I'm doing a project that makes unix system calls. To be specific, my project heavily relies of calls to getcontext(), makecontext(), swapcontext() and setcontext(). I tried to debug my code using gdb. I stepped into the code line by line and examined the control but once a call to swapcontext() is made, it doesn't step into the code anymore. Instead, debugging almost stops there and the rest of the program is run automatically instead of line by line. I guess gdb does not go into context calls? Is there any way to get around this? Is there a debugger that i can use for this? Thanks

setcontext and swapcontext calls change the program's stack, and gdb gets confused. I do not know whether some other debugger can handle it nicely.

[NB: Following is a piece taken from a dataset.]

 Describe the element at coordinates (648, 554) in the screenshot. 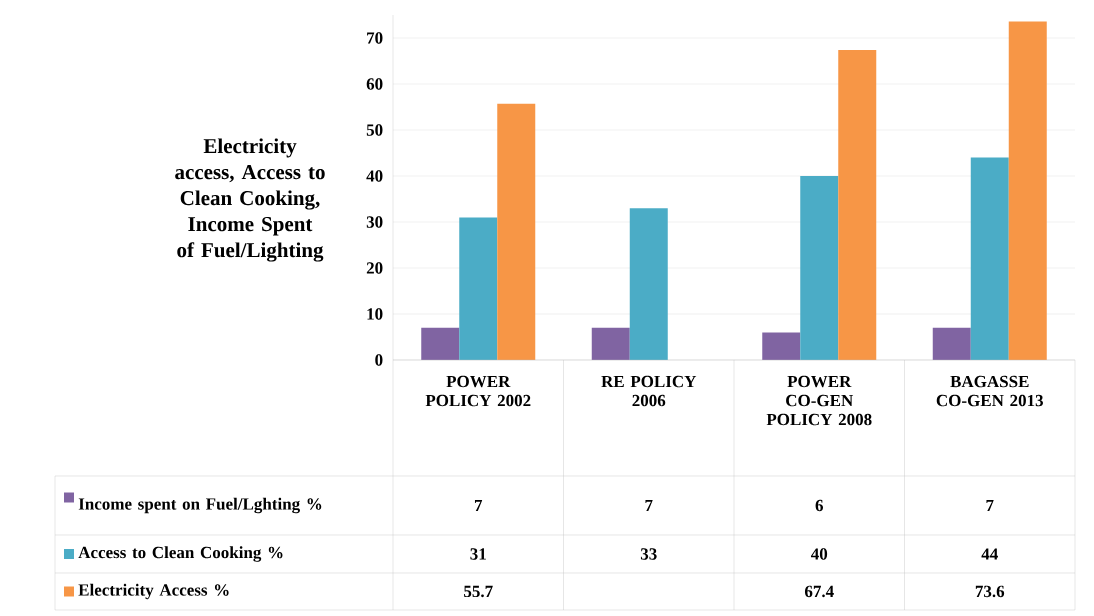

I see `data-label: 33` at that location.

Stepping with gdb over calls of swapcontext() with 'step' or 'next' does not work because not only the stackpointer changes but also the call returns to a different code line (which is the desired effect of swapcontext()). As gdb puts a breakpoint in the next code line which will not be executed until another swapcontext() returns to this place the execution will not break.

You need to foresee the line to which swapcontext() will return and set a breakpoint there. For a new (unused) context this will be the line you specified as entry function. For used contexts it will probably one of the lines after a swapcontext() there...

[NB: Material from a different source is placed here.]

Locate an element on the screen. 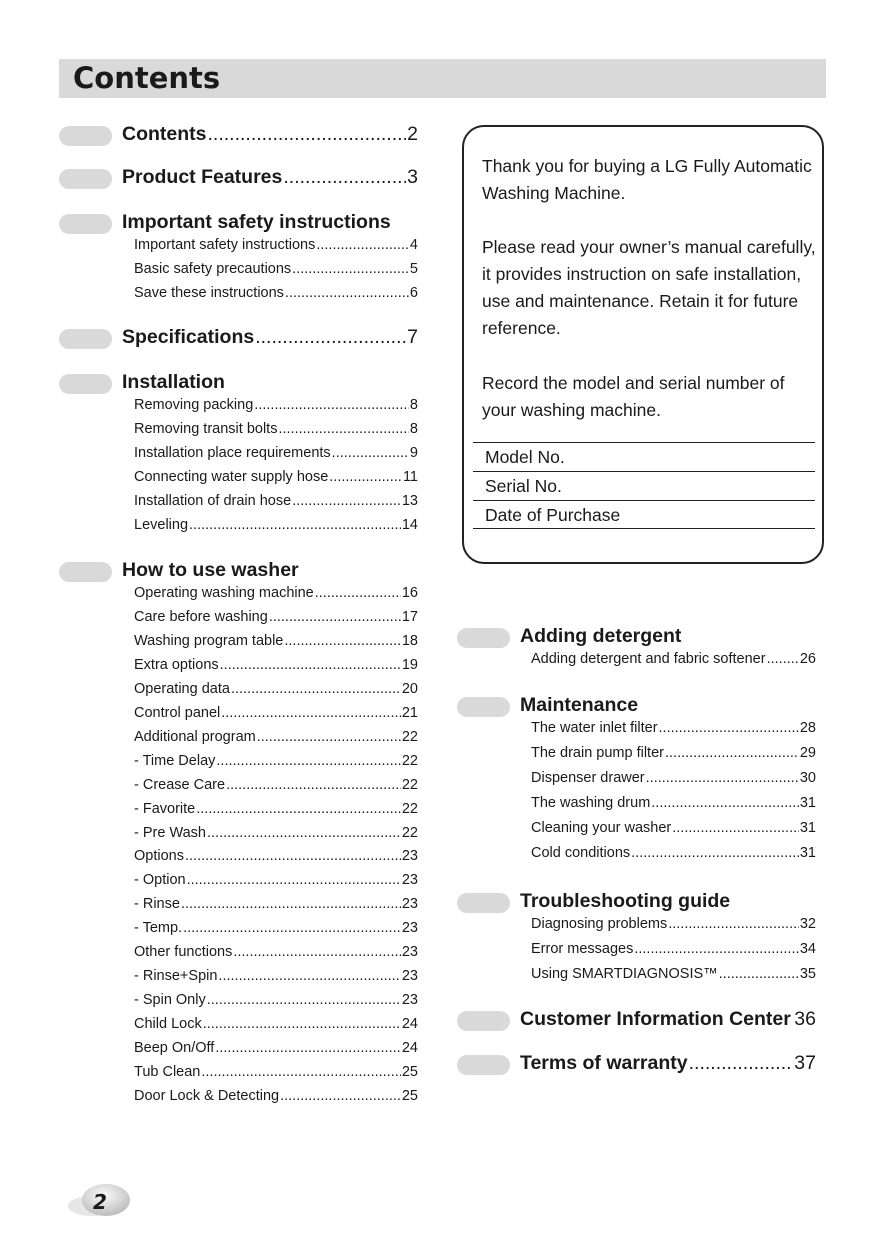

You can repeatedly use GDB's stepi command to first step into and then step through the swapcontext() function. You must step several dozen times, including a few steps over kernel system calls—I presume to save the floating point state?—and you'll eventually come out in the user thread you're swapping to. It's a tad time-consuming, but it works.

gdb steps through one thread and calls this the current thread. Other threads will run as you are doing this. If you set a breakpoint that gets hit in a thread other than the current thread then gdb will change the current thread to that thread. Stepping is now relative to the new current thread.

As much as you may not like this answer, the best bet is to step through your code in small chunks by hand . Threaded programs don't play very well with debuggers like GDB and Valgrind (at least in my experience) and most bugs can be determined by a careful step-by-step manual analysis of the code.